Main outcome measures
Prostate cancer rate and adverse events.
Main results
Analysis was by intention to treat. More men in the finasteride group than the placebo group refused an end of study biopsy {25% v 23%, p<0.001}‡. Fewer men in the finasteride group than the placebo group had prostate cancer; higher grade tumours were more frequent for finasteride than for placebo (table). More men in the finasteride group than the placebo group had erectile dysfunction, loss of libido (table), and reduced volume of ejaculate (60% v 47%), whereas more men in the placebo group had urinary urgency, urinary retention (table), benign prostatic hyperplasia (8.7% v 5.2%), and urinary tract infection (1.3% v 1.0%) (p<0.001 for all comparisons).
Finasteride v placebo in healthy men at mean 7 years§
Conclusion
In healthy men, finasteride reduced prostate cancer, but high grade tumours and sexual side effects were more frequent for finasteride than for placebo.
Commentary
Prostate cancer is the second most common cause of cancer death in American men and is the most frequent non-dermatological malignancy1. Sensitivity of prostate cancer to androgen deprivation has been well known since the 1940s, and hormonal manipulation has been a standard part of the management of advanced prostate cancer for several decades. The recent availability of anti-androgens, such as finasteride that inhibits conversion of testosterone to dihydrotestosterone and effectively blocks androgen effect on prostate tissue, has raised the possibility that androgen deprivation might be preventive for prostate cancer as well as therapeutic. It is also known, however, that patients as a rule do not die from androgen responsive prostate cancer, but rather from disease that has become hormone refractory despite the therapy.2
The trial by Thompson et al suggests that finasteride therapy indeed reduces the incidence of prostate cancer in prostate biopsies of men who had normal prostate specific antigen levels and normal prostate exams by ultrasound and digital rectal exam upon study entry. Unfortunately, the reduction in prostate cancers was accompanied by an absolute increase in higher Gleason grade (ie, more aggressive) cancers in the finasteride treated group as well as increased incidence of sexual side effects.

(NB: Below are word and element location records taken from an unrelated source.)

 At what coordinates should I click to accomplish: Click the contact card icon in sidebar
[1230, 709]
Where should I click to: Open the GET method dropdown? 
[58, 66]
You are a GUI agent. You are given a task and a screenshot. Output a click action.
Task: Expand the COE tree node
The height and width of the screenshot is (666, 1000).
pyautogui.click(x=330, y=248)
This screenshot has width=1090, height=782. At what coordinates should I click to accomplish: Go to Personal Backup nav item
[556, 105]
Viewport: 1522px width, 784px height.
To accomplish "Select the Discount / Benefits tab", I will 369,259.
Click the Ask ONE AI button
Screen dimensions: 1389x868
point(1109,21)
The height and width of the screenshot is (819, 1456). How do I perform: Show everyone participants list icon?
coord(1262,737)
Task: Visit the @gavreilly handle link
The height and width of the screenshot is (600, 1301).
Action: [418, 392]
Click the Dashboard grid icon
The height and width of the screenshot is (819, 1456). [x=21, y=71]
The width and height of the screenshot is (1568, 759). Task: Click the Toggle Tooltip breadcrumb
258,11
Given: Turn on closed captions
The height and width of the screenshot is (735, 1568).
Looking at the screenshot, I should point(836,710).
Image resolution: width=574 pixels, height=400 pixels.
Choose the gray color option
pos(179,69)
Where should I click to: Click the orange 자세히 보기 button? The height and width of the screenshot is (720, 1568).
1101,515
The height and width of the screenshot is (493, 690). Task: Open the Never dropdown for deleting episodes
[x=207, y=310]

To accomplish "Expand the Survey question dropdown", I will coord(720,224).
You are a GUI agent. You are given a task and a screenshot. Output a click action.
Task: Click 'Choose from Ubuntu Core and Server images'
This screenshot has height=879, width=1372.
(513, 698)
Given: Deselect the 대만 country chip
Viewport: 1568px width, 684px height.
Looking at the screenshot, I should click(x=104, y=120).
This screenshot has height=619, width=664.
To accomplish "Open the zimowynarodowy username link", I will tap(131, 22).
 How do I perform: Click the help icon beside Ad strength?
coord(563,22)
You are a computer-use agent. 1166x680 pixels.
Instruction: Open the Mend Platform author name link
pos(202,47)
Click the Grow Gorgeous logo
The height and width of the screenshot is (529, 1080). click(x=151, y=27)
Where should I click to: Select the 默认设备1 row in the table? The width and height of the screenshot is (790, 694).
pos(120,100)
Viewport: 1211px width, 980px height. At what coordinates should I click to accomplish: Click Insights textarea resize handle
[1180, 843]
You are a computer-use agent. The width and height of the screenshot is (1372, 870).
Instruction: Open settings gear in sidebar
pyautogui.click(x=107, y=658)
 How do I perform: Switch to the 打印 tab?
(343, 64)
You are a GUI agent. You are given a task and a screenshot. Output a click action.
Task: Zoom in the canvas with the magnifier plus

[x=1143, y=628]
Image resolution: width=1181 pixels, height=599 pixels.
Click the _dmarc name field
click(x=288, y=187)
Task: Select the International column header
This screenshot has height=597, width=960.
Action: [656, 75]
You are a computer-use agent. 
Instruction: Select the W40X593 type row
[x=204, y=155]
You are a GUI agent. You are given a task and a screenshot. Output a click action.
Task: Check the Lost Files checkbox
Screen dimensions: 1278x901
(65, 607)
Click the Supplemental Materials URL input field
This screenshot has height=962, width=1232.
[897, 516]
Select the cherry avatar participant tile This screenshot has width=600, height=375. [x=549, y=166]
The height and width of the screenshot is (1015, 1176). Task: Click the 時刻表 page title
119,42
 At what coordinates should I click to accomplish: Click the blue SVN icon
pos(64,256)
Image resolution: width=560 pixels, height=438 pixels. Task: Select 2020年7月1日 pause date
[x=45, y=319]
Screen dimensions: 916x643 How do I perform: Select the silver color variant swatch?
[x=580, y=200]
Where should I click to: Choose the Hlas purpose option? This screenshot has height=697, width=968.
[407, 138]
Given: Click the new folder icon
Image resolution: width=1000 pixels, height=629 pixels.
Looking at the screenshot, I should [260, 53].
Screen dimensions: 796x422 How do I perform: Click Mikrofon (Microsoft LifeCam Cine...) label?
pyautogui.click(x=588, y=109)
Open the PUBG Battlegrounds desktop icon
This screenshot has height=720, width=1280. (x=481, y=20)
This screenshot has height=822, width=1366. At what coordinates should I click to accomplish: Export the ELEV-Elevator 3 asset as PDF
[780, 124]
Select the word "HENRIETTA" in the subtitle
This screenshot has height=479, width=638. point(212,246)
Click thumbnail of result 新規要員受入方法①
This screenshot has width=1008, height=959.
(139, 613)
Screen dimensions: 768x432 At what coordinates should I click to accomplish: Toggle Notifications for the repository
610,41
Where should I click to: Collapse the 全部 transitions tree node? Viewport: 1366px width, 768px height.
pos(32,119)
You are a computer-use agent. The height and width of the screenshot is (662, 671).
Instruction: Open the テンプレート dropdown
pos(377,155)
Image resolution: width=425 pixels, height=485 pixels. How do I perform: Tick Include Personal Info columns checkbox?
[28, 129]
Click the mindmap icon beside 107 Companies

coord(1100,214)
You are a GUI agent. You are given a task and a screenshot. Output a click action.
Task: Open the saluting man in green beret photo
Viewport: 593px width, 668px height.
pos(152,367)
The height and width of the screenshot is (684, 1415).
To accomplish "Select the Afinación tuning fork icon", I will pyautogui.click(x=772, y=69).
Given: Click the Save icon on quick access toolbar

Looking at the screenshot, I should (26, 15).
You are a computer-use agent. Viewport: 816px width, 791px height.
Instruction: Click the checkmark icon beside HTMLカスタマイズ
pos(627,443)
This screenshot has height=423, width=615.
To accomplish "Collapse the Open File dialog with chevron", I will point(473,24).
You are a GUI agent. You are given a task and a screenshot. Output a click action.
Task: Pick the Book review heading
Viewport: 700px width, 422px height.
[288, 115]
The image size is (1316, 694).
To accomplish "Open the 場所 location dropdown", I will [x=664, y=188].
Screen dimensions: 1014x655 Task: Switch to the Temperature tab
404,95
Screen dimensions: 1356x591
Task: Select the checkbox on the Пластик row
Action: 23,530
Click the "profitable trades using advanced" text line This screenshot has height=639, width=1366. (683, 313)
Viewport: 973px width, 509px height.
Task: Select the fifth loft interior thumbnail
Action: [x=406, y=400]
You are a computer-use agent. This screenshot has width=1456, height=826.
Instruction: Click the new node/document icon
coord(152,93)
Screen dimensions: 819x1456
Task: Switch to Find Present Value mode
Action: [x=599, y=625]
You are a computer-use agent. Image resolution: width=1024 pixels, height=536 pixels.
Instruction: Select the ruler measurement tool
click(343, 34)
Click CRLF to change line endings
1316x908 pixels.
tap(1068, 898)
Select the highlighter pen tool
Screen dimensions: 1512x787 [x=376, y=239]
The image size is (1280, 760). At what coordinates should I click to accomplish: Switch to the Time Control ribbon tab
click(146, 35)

For this reason, the question is whether finasteride is most effective in prevention of clinically insignificant cancers and ineffective in prevention of tumours that are more likely to lead to metastatic disease and death—or perhaps even increases the risk as suggested by the study results? Thus, the ability of this therapy to prevent death from prostate cancer is still very much in question. Clearly, prevention of prostate cancer with finasteride comes at a cost, and we do not yet know what those costs will be.